I’ve avoided writing blogs throughout my entire time on The Rider staff. I hate vulnerability. I hate feelings. I hate blogs. I hate COVID-19. But more than any of that, I hate people not understanding what this year has been like.
Since my freshman year, I aspired to be the Editor-In-Chief of the newspaper. I wanted to take charge, be a part of this amazing program and add to The Rider’s long list of accomplishments. Unfortunately, I don’t feel like I did any of that.
March 2020, when I was still only a section editor, my drive and hopes for my senior year began to gradually fall and lead me into the abyss I’m in now. I’m hopeless and I feel like a failure.
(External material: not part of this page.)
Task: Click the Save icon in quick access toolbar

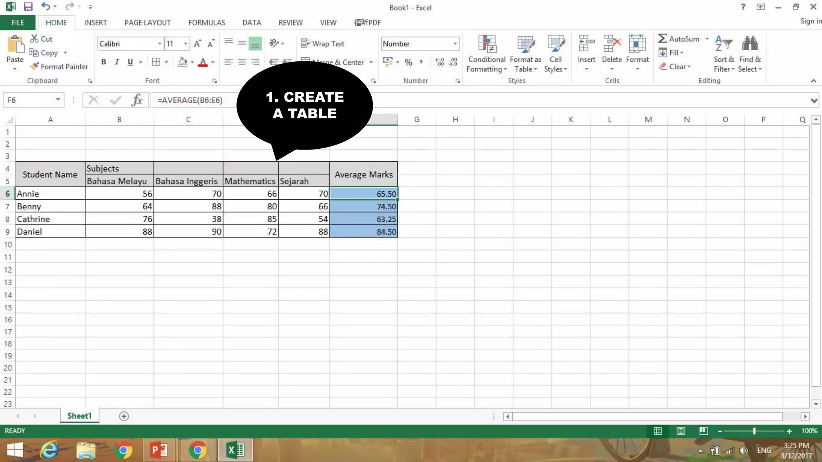Action: 28,7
I know earlier I said I hate being vulnerable, but I’m past the point in caring about that.
When I was announced Co-Editor-In-Chief in April 2020 after wanting it for so long, I felt nothing I thought I would. Instead of the excitement to execute the plans and ideas I’d kept in my notes since sophomore year, all I felt was a pit in the dead-center of my stomach. It felt like I swallowed a rock.
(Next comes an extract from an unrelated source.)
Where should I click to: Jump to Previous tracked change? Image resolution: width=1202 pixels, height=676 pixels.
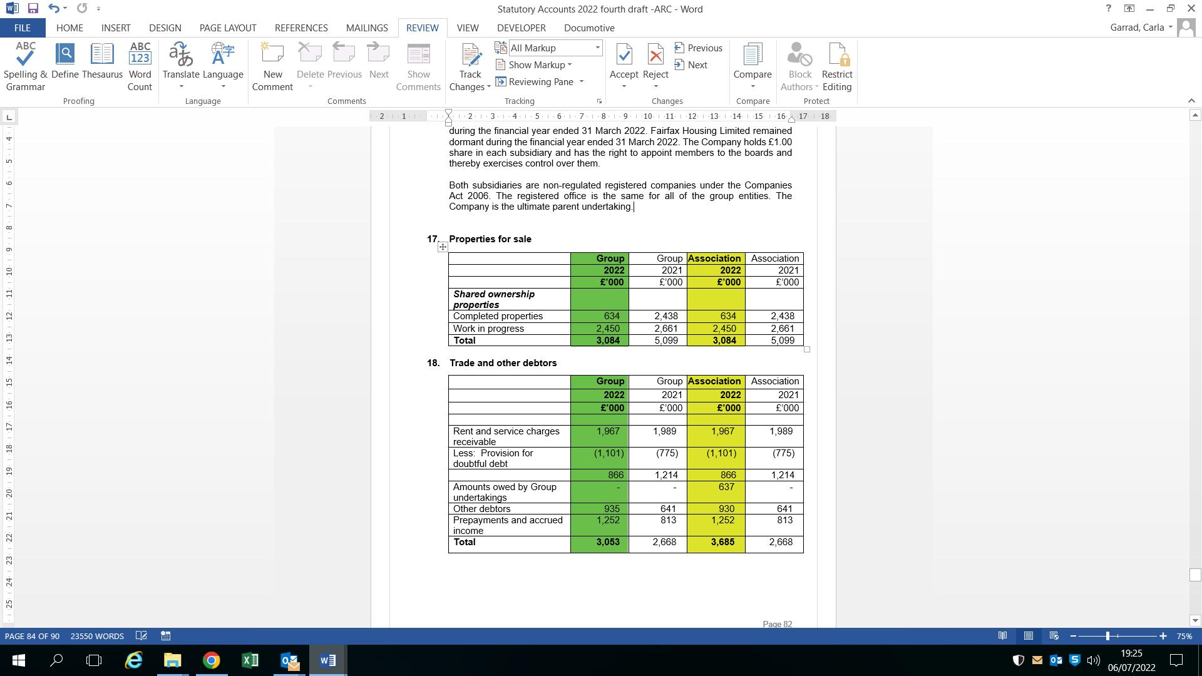click(699, 48)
Instead of hoping to make the paper better, I hoped to keep it alive.
In a pandemic, it’s hard to find anyone. In-person interviews were practically a myth and if you needed a picture, good luck because that person could be virtual, quarantined or moved to another classroom due to contamination. Nothing was the way it should have been. The yearbook was 20 pages shorter than normal. Stories were posted less often than normal.
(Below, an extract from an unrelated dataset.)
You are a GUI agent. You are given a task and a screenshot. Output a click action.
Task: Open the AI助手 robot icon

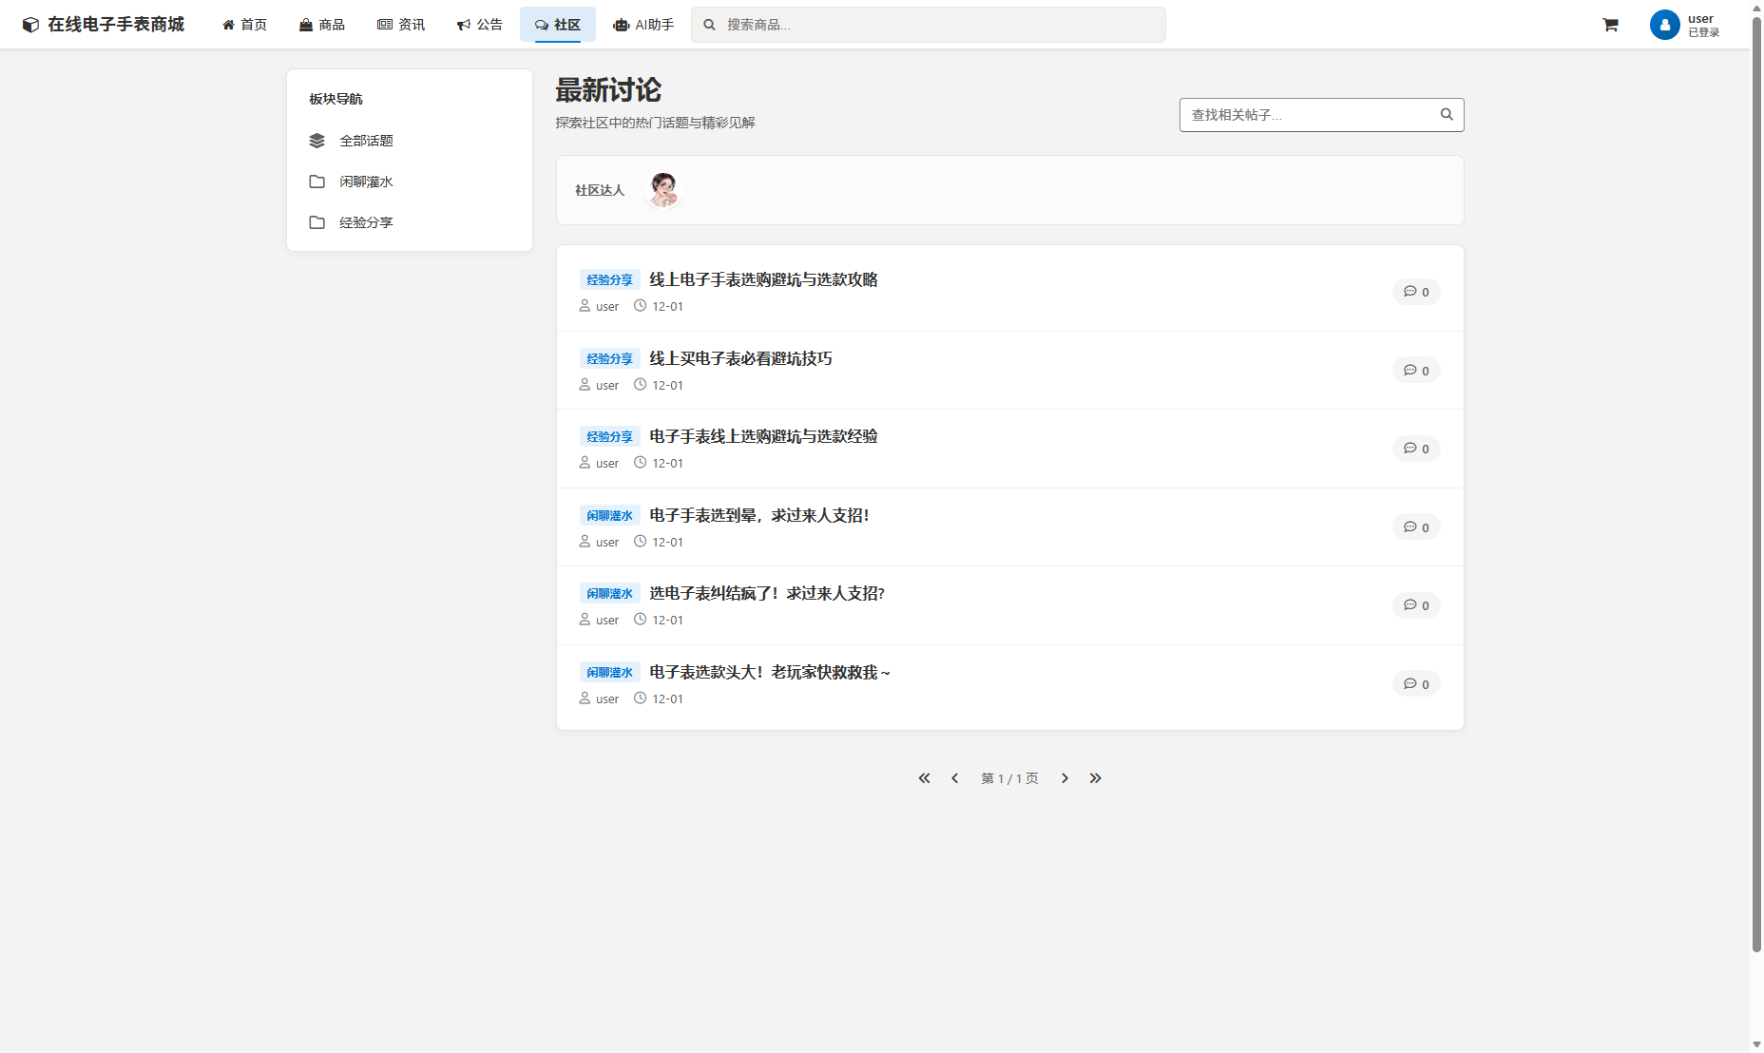[x=621, y=24]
Normal wasn’t even a thing this year, but despite that, I can’t ignore the memories of the years before.
Journalism has brought me to the people that defined my high school experience. All my core memories from this stepping stone in my life are rooted in this program. Late night stops at Waffle House after football games, drives with the windows down and music blaring and spontaneous trips to Walmart are memories that I will never forget. They’re the memories that will remind me that before the COVID-19 pandemic, I did have a normal high school experience.
However, I think I can speak for all my friends when I say that it’s a relief for it all to be over.
It’s bittersweet to end my high school career this way. I expected to be a sobbing mess with the fear of growing up or the sadness of leaving this program. Instead, it’s like a weight has lifted off my shoulders. I should feel accomplished that despite everything, we maintained our Gold Crown status, or that we conquered UIL or that we somehow managed to still post stories weekly. However, I still feel like I could’ve done better.
Someday I’ll look back and be proud of my perseverance this year, but for now, I’m just proud of my staff for theirs. While I was pessimistic and unmotivated, they put in the work. They are the reason we maintained our reputation and without them, The Rider Online probably wouldn’t have made it through this. We survived and I couldn’t be more proud to have been their leader, even when I often didn’t feel like a good one.